Of course, not all students do. Next spring, Vollmer-Snarr is adapting her curriculum to focus on one thing everyone has: water. The Charles River, which flows through Massachusetts, the Harvard campus, and out into the Boston Harbor, accumulates pollutants that can cause rampant and toxic algae growth. This problem threatens water sources worldwide, but the source of the pollutants is not always clear. In socially-distant, outdoor tests, students in or near Cambridge will analyze which chemicals pollute the Charles and where they originated: They’ll check nearby parking lots and manicured landscapes to match pollutants to their source.

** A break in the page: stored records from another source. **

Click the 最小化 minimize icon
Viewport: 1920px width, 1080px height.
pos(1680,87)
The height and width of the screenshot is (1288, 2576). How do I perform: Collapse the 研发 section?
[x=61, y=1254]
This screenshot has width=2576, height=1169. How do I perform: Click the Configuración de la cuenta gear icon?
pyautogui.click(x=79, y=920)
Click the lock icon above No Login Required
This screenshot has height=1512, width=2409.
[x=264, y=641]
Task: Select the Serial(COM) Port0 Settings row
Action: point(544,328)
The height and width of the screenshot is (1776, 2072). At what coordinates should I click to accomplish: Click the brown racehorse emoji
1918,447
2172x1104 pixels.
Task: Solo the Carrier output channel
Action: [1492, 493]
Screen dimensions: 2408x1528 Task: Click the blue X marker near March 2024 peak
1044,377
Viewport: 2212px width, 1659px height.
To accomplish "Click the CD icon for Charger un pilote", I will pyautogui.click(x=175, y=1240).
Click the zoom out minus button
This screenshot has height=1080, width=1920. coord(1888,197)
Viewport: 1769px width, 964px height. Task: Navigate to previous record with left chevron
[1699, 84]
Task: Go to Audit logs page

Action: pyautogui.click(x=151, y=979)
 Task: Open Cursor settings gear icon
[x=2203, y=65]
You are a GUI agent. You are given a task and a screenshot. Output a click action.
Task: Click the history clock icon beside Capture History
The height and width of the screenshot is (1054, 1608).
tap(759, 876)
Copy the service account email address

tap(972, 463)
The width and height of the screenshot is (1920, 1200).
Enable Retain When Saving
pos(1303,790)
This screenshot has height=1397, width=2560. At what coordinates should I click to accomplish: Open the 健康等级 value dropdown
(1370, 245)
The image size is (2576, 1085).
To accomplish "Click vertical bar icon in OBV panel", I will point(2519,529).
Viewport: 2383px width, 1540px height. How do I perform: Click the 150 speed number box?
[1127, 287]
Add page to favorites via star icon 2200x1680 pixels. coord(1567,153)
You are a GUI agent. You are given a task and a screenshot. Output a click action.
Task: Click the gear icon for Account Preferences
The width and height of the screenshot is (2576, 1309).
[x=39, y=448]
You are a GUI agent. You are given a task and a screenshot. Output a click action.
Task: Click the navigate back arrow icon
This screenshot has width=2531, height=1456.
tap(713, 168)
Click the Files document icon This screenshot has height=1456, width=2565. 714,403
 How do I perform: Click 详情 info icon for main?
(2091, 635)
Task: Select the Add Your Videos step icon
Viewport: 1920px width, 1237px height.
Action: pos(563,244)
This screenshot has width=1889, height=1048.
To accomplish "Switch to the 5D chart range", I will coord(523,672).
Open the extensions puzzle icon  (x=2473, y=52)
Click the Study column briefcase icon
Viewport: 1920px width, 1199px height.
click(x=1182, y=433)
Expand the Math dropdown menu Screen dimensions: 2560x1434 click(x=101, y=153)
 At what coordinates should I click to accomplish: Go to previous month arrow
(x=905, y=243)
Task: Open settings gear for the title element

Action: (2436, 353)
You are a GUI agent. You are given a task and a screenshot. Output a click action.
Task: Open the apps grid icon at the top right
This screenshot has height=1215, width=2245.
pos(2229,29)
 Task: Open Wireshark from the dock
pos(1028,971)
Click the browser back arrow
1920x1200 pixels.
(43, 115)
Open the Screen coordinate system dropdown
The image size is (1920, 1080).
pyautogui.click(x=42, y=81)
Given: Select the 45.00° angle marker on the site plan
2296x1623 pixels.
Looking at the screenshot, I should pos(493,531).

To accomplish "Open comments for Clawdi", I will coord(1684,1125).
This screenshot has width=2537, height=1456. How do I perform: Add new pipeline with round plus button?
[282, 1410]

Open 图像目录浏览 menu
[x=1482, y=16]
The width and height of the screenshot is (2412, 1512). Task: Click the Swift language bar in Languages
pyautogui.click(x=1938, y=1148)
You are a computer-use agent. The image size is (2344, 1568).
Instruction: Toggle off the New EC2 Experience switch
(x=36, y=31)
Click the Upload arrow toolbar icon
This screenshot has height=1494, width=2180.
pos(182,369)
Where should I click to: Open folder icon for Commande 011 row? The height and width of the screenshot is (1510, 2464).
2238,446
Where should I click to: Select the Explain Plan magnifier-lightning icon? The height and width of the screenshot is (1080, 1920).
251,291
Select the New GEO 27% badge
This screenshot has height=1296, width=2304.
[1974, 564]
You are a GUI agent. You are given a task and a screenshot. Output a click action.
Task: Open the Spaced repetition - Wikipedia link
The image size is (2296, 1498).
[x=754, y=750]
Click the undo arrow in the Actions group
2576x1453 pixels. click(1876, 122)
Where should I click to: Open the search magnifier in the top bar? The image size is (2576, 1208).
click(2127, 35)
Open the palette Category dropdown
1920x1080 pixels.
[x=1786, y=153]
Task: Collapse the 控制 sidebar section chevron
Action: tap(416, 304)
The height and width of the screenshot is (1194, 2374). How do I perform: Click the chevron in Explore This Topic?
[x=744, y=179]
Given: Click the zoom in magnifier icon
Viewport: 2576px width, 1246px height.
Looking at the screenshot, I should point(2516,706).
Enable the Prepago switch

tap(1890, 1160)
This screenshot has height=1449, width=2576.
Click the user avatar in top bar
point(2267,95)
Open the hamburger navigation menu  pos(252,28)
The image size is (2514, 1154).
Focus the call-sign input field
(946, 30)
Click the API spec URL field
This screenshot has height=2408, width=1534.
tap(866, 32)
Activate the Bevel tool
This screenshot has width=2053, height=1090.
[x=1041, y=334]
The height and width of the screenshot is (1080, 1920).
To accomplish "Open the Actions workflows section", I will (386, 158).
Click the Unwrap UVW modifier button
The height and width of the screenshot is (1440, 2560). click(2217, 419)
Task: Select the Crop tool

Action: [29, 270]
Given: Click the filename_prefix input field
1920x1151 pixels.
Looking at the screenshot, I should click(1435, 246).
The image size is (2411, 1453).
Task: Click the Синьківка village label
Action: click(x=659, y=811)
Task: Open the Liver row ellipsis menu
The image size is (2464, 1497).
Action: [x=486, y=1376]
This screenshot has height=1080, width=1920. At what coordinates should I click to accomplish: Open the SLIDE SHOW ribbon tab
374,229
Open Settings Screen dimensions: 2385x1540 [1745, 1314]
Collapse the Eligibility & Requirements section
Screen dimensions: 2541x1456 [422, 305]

Students can explore their remote worlds, too. With the portable ion sensor, they can test local water sources and determine what environmental pollutants might affect water all over the world. Since Harvard will prioritize bringing students without reliable internet access or virtual technology back to campus, Vollmer-Snarr hopes every one of her students will have access to a portable lab.

 

Beyond the science

At the end of the course, Vollmer-Snarr will have students present their work not just to her or their classmates but to those who can act on their data and push for change. For example, those who analyze the Charles River will virtually present their findings to the Charles River Watershed Association, a nonprofit that helps clean and protect the health of the river.

 

A photo of Heidi Vollmer-Snarr standing at a podium

“We need more scientists getting involved in this type of work and not just staying in the lab" (Vollmer-Snarr)

 

“A lot of students don’t think about the policy side of things,” said Lee, “because we’re always focused on what’s going on in the lab.” But policies can help turn research into action. And they impact scientific funding and education. That’s why Vollmer-Snarr, an advocate herself, pushes students to practice policy advocacy in real meetings with real legislators.

Perhaps now more than ever, science and community are inextricably linked but not always compatible. “As you’ve seen during this pandemic,” said Vollmer-Snarr, “there’s a large community here in the United States that still closes the door on science.”

“We need more scientists getting involved in this type of work and not just staying in the lab,” Vollmer-Snarr continued. “They can do their lab work but they can also connect with the community and let them know the importance of science.” This spring, the pandemic forced her to cancel her bi-annual student trip to D.C. to meet face-to-face with representatives. But some students persisted: Raymond So spoke to a member of Elizabeth Warren’s office on the phone, and Ji Hae Lee called her State Representative from Hawaii to advocate for sustainability and environmental protection policies.

“If we teach students to advocate for change at an early age,” Vollmer-Snarr said, “this is a tool that they’ll have for the rest of their career. These are future leaders.”

Lee, who is currently working remotely for Boston Children’s Hospital’s cardiology unit, plans to apply for medical school in two years. She said Vollmer-Snarr taught her to look beyond a chemical reaction—a single challenge—to solve global problems like pesticide poisoning.

When asked if this skill might be useful as a doctor, Lee paused, then laughed. “Yeah!”

 

Cover photo: Ji Hae Lee gets ready to pitch policy to her Hawaii state representative during the 2019 fall trip to D.C.